Which lines in the records below contain the word "navigation"? Pick out each one and copy it in full.

* [Exercise input]
________
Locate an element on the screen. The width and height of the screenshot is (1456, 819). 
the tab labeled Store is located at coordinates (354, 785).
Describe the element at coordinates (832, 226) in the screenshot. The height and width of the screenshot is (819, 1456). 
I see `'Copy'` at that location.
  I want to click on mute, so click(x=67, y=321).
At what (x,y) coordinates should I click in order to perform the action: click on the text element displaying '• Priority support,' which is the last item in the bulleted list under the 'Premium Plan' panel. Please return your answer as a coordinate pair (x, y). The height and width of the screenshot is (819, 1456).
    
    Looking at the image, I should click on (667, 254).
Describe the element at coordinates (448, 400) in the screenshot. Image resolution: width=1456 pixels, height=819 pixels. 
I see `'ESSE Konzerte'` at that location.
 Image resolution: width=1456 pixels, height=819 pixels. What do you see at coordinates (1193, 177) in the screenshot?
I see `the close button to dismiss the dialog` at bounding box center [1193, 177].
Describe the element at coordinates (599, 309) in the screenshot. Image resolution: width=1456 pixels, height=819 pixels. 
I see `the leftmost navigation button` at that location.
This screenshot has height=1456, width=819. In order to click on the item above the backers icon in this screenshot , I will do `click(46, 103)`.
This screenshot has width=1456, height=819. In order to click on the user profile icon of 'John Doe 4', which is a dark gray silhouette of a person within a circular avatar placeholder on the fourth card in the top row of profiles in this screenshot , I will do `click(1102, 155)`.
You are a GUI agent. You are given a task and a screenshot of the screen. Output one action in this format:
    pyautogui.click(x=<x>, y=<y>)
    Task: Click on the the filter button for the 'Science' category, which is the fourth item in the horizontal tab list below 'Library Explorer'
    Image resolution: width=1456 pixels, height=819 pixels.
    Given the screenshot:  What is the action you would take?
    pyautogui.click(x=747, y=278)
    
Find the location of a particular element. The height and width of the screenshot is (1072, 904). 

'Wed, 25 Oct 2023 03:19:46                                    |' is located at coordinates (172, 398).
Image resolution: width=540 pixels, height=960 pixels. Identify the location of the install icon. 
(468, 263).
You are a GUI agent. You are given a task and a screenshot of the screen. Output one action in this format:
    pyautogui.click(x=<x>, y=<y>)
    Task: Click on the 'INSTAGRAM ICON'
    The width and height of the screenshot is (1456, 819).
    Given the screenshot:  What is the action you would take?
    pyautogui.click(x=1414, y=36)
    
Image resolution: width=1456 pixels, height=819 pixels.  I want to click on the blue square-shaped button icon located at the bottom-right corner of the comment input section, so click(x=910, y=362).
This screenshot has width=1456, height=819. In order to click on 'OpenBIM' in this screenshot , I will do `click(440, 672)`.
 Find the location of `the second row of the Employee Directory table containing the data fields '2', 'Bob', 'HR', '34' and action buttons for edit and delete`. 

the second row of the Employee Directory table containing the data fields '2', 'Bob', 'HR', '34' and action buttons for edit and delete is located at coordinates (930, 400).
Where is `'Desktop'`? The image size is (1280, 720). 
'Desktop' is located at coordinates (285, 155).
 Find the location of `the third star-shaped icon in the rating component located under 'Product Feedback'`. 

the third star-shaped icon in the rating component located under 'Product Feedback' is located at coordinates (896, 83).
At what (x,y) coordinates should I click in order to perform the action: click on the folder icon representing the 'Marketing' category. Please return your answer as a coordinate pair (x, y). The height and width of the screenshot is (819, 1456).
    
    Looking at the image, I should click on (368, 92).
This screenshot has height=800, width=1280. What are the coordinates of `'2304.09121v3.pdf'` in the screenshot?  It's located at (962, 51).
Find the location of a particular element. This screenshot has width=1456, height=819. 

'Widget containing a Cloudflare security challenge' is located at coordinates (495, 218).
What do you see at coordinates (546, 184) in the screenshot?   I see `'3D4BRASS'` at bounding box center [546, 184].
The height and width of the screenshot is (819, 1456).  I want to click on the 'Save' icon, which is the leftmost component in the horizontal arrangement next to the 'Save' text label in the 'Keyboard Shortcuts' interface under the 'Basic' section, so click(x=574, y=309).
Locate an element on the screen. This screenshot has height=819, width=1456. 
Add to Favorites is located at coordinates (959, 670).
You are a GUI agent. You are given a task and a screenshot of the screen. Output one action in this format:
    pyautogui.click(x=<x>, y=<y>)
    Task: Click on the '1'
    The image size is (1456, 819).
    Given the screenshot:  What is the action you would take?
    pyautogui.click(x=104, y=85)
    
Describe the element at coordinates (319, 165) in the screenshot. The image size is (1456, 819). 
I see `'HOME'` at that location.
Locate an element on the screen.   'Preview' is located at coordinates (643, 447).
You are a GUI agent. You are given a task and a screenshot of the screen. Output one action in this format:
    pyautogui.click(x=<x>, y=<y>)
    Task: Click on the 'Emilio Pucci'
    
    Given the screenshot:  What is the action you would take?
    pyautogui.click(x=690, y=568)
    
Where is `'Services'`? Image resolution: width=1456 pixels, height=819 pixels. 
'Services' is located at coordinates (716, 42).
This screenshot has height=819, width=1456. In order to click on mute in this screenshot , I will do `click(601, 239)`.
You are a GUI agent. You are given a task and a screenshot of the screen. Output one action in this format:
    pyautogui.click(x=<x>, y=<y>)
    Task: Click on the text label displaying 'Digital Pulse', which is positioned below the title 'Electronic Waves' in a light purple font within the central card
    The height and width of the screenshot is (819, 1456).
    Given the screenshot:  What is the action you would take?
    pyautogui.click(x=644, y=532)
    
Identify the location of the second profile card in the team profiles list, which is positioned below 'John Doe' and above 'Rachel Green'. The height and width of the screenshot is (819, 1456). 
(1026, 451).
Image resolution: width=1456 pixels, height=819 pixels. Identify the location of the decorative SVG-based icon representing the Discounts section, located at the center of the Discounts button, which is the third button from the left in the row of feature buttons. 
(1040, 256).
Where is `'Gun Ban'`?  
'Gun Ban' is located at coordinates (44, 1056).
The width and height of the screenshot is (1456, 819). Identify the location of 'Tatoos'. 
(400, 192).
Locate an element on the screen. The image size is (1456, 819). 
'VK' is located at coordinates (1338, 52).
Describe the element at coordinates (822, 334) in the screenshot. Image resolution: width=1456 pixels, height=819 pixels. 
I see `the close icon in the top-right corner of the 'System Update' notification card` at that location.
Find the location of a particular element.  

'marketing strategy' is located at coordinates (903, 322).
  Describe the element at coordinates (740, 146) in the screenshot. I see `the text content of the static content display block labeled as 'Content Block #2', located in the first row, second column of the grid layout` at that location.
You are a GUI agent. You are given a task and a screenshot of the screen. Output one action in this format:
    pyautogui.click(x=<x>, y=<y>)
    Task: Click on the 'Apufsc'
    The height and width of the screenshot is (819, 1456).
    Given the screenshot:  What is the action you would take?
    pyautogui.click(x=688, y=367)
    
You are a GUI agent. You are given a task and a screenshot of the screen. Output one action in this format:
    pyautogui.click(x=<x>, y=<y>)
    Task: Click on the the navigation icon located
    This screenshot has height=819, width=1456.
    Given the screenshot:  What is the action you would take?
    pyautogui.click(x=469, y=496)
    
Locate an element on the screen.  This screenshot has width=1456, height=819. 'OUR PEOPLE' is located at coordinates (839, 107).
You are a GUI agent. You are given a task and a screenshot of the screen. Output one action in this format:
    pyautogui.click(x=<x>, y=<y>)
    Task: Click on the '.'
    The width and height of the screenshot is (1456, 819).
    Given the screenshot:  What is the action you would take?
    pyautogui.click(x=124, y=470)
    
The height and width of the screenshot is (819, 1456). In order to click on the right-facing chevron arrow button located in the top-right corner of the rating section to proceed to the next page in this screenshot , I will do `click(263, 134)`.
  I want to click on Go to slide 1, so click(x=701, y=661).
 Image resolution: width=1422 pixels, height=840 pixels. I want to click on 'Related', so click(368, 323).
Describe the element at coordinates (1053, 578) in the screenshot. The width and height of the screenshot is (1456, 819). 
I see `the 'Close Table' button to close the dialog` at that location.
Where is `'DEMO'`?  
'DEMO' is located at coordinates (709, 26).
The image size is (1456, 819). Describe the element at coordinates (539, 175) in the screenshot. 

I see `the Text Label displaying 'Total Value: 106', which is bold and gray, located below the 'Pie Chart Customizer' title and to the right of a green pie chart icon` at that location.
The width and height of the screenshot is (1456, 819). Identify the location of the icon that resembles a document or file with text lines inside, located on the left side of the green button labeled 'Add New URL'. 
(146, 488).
________
* [The reply]
I see `the leftmost navigation button` at that location.
    Task: Click on the the navigation icon located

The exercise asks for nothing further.